The problem in plain sight

Top Democrats are circling the wagons around President Biden with a simple response to his disastrous debate performance: It was just one bad night, and the freakout over his candidacy is overblown.

"Following Thursday night's debate, the beltway class is counting Joe Biden out," Biden's campaign chair, Jen O'Malley Dillon, wrote in a memo circulated over the weekend that said the president's supporters are fired up and focused on beating Trump.

The campaign and Biden's surrogates are trying to portray the panic over Biden's age, which ratcheted up after the 81-year-old president struggled to speak coherently and finish sentences on Thursday night, as inside-the-beltway chatter. But it's actually the opposite. Polling and interviews have shown that voters around the country have long harbored deep reservations about Biden's age, while Democratic power players in Washington have been unwilling to talk openly about them.

Now, some Democrats are beginning to warn the campaign not to discount those worries and to instead address them honestly and openly.

"As someone who's on the local level, that talks with people every single day who have all types of backgrounds, there's been an overriding concern about President Biden's health and ability to deliver," said Walt Maddox, who has served as the Democratic mayor of Tuscaloosa for nearly 20 years. "Regardless of whether that's accurate or not, Thursday night's debate only reinforced that perception."

"People have concerns," said Maddox, who was the Democratic nominee for governor of Alabama in 2018, "and I think to try to ask voters to move on from those concerns would not be a wise course of action."

Years of age-related worry

Biden had to overcome worries about his age to win the Democratic primary in 2020, and he decisively won the general election. But those worries — as well as an overwhelming sense of pessimism about his candidacy, continued from there, according to polling by The New York Times and others.

In the summer of 2022, a poll by The Times and Siena College found that 61 percent of self-identified Democrats wanted someone other than Biden to be the presidential nominee. The top reason Democratic voters provided for why they wanted someone else? His age. (Job performance wasn't far behind.)

Last summer, a poll by The Associated Press-NORC Center for Public Opinion Research found that 77 percent of voters — including 69 percent of Democrats — thought Biden was too old to be effective for another four years, a slightly different question than The Times asked .

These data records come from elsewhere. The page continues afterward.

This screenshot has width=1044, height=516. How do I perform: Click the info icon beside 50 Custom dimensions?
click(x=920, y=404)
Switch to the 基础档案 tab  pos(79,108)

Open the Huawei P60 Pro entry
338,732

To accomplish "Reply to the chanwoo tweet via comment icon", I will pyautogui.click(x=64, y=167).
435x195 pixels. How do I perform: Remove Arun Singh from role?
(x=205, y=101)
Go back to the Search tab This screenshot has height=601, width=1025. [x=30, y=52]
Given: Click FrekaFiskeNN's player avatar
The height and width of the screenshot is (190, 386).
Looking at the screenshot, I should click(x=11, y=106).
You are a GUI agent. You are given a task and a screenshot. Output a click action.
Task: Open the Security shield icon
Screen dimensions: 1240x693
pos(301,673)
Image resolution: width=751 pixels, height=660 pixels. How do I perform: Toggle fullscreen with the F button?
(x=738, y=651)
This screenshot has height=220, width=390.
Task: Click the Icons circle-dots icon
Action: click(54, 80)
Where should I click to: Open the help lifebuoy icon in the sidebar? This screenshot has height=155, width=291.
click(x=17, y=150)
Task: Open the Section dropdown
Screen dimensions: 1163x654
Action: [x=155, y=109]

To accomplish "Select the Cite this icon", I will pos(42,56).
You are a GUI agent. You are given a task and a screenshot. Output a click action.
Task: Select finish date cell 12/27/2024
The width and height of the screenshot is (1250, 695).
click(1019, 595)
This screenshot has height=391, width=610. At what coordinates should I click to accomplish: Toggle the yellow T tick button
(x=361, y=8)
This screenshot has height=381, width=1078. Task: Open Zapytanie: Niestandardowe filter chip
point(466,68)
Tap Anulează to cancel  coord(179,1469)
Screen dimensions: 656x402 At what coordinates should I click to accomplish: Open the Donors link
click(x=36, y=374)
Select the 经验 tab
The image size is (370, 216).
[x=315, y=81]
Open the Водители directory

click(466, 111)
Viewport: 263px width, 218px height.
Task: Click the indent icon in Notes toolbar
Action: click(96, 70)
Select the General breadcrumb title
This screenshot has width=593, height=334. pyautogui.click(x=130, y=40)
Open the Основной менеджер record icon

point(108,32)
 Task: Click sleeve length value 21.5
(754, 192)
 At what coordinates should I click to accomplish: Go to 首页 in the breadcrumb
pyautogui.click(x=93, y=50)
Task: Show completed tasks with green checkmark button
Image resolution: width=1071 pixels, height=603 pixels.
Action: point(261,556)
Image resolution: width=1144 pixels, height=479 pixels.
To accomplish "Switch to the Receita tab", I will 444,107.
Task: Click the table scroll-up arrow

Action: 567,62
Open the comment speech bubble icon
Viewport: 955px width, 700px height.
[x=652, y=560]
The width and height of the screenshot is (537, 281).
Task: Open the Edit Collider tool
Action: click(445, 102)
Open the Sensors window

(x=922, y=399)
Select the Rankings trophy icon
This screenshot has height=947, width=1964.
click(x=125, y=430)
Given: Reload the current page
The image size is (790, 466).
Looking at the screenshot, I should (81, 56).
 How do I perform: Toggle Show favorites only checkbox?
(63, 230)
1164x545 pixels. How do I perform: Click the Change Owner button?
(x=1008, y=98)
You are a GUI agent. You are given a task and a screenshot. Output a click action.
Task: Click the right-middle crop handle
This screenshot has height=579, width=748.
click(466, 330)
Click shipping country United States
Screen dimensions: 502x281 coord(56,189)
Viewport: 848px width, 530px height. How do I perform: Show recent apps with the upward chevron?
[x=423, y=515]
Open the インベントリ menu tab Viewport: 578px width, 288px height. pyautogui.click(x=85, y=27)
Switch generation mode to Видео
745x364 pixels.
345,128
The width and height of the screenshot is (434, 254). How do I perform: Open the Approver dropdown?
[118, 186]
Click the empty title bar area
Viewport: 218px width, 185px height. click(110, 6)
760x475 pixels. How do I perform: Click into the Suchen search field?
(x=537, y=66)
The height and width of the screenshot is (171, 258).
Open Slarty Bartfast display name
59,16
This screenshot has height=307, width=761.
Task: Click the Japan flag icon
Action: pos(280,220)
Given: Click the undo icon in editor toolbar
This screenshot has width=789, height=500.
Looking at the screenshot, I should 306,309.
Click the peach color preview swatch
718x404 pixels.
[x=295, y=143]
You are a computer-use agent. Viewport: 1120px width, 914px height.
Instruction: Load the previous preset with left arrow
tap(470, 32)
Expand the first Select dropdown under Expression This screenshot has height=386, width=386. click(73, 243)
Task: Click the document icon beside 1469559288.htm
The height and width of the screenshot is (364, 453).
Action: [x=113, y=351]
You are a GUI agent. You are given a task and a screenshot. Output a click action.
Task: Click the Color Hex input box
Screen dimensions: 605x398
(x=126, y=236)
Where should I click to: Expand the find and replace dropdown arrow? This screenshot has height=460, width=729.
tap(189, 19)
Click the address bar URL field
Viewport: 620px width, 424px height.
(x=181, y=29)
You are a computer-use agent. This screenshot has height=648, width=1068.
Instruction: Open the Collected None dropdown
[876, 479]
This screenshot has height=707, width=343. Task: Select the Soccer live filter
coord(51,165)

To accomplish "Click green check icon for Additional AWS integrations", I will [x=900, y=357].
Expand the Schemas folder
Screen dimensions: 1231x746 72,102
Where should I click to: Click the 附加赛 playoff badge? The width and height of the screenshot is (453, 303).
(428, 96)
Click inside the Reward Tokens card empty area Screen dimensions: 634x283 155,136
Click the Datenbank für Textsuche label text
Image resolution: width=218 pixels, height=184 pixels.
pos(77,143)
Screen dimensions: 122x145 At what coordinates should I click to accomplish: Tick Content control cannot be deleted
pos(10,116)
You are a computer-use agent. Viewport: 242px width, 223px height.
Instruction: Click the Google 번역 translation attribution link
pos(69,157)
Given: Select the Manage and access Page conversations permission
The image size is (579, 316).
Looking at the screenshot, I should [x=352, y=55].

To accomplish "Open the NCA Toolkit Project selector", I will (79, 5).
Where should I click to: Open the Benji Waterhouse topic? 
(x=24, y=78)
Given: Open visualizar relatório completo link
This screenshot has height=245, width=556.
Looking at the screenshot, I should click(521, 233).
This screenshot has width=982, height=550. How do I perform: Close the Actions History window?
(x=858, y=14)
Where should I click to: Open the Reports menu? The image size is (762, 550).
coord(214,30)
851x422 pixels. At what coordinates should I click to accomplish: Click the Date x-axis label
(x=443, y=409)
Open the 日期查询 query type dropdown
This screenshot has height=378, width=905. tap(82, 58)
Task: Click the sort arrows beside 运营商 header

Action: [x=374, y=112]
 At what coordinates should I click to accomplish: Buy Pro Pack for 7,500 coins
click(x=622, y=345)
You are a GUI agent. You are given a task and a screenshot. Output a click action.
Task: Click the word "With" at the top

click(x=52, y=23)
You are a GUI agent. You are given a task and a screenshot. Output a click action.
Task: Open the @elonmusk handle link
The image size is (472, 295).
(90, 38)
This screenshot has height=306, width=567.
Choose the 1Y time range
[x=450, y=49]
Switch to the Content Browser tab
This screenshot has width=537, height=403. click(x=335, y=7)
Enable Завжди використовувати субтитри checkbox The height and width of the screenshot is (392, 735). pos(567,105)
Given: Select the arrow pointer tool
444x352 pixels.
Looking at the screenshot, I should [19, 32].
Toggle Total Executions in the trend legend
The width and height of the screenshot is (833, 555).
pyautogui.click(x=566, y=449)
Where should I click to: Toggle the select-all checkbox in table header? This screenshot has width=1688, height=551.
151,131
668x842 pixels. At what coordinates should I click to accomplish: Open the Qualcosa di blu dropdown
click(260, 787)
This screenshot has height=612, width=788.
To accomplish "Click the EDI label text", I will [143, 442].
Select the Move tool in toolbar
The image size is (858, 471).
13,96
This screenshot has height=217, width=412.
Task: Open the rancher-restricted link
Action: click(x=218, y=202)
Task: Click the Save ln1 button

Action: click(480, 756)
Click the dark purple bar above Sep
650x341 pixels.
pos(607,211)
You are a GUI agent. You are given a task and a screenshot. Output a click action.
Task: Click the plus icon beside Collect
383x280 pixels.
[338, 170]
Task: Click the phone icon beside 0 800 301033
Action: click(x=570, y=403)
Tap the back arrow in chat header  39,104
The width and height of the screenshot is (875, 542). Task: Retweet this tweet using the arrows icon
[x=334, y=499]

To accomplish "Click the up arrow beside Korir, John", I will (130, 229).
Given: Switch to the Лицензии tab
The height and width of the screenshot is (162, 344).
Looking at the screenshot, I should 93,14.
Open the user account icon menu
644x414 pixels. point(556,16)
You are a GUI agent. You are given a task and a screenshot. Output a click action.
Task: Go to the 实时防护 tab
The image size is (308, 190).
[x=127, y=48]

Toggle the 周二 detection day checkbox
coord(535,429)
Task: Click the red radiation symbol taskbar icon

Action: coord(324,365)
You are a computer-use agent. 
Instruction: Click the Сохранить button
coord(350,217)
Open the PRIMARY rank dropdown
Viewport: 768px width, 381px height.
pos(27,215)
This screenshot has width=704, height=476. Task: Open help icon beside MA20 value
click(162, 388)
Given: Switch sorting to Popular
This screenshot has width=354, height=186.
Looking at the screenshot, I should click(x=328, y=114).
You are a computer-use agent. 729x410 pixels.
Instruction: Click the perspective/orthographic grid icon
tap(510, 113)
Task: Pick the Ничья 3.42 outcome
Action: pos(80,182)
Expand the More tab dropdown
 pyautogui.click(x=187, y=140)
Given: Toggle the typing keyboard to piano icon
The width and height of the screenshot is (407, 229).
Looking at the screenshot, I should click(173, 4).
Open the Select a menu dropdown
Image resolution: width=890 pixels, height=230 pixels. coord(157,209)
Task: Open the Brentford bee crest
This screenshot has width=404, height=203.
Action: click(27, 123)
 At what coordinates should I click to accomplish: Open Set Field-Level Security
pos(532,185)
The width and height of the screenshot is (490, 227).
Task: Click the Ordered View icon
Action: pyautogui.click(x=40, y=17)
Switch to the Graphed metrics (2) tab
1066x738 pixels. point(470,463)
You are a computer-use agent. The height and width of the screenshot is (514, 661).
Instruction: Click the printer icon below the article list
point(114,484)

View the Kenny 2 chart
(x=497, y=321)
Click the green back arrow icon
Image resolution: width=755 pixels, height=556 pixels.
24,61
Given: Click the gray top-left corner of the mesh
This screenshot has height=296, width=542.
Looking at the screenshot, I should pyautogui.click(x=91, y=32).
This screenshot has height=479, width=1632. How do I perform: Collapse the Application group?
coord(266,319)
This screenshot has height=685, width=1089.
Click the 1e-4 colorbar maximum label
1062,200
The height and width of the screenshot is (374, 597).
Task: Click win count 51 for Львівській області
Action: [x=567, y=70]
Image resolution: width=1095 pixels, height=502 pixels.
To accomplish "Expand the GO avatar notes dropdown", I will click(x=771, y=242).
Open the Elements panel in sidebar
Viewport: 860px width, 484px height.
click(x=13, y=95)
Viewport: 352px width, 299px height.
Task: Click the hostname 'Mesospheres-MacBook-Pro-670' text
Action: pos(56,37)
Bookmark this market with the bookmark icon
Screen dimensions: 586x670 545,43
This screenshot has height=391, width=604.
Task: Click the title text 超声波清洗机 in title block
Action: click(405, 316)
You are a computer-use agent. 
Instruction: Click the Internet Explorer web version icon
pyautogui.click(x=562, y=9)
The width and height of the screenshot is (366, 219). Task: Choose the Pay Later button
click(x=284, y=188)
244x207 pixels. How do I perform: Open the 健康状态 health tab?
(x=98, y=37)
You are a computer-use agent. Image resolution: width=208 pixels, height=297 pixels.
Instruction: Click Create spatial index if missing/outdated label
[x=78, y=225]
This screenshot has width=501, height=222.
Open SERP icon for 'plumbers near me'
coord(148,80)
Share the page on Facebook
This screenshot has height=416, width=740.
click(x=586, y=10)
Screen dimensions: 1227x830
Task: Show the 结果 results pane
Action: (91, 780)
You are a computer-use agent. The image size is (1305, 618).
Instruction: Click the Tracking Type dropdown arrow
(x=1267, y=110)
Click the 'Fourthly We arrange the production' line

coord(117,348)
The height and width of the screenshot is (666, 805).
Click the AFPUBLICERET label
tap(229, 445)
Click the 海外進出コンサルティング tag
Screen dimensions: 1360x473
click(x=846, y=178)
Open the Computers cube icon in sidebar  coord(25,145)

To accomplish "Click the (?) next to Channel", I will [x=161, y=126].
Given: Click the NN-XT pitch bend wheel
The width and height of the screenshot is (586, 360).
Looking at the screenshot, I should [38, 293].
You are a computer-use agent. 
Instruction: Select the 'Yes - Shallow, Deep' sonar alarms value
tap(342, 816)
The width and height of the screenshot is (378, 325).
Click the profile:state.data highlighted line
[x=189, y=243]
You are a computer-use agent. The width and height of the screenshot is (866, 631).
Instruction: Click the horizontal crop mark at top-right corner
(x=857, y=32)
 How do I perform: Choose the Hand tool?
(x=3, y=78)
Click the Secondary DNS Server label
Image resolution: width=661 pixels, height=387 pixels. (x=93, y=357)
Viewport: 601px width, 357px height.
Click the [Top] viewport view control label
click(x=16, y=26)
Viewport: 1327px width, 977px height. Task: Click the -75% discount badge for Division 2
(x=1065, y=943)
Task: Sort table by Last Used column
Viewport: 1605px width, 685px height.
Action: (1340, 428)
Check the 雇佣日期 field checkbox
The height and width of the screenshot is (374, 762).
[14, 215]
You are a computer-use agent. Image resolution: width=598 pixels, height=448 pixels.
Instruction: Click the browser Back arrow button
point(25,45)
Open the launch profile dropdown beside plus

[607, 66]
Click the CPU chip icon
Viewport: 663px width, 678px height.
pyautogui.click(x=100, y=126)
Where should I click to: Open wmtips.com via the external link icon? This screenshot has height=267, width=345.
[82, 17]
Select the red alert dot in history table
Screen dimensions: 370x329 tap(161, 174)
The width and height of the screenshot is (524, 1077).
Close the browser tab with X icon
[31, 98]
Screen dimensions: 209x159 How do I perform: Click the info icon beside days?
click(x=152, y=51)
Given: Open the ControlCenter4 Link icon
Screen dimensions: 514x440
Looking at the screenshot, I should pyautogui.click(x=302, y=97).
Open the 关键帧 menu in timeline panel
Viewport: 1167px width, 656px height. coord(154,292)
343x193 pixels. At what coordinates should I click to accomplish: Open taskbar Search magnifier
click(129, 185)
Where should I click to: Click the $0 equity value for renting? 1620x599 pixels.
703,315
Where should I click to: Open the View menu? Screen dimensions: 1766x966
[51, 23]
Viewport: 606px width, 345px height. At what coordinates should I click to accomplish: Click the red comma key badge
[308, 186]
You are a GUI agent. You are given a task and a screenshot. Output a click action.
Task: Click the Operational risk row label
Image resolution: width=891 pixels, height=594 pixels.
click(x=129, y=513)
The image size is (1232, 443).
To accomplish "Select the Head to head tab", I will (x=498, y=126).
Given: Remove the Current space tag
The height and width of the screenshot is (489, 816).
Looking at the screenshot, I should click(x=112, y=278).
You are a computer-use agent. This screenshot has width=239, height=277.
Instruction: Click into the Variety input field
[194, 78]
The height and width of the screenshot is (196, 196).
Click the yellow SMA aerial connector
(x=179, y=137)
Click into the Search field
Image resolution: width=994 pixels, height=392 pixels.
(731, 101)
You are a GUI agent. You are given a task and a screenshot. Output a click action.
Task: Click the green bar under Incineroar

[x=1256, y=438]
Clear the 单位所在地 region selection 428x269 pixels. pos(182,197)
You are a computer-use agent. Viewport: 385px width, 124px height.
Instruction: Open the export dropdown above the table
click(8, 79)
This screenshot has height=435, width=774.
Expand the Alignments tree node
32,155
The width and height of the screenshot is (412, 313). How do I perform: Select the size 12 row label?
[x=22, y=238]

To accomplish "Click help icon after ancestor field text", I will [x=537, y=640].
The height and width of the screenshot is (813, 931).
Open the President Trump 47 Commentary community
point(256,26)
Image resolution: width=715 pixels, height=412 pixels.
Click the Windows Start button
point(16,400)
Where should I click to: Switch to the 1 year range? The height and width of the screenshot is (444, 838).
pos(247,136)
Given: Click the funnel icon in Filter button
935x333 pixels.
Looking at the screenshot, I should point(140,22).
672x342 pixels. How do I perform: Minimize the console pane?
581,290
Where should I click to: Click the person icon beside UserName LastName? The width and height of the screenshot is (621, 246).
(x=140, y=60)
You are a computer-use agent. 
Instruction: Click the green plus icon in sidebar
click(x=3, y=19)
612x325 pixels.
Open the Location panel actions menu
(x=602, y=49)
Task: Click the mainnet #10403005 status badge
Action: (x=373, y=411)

In February, according to a Times/Siena poll, more than half of Democrats — 56 percent — said they thought Biden was too old to be an effective president. By June, before the debate, that figure had dipped to 51 percent — a sign that his strong performance at the State of the Union may have slightly improved Democrats' perceptions of his age.

But it seems likely that the debate will have erased those gains.

Voters say what insiders won't

Biden's aides have consistently dismissed concerns about his age as being stoked by Republicans, as well as by journalists and pundits who have been too focused on it.

But I have often been struck by the fact that, when you talk with regular voters about President Biden, it's one of the first things they bring up. They talk about what Democrats in Washington will not.

A couple of weeks ago, I asked readers of this newsletter how you were feeling about this debate. Many of you had a prediction that the people closest to Biden were apparently unwilling to make — that he might stumble onstage, fueling perceptions that he is too old .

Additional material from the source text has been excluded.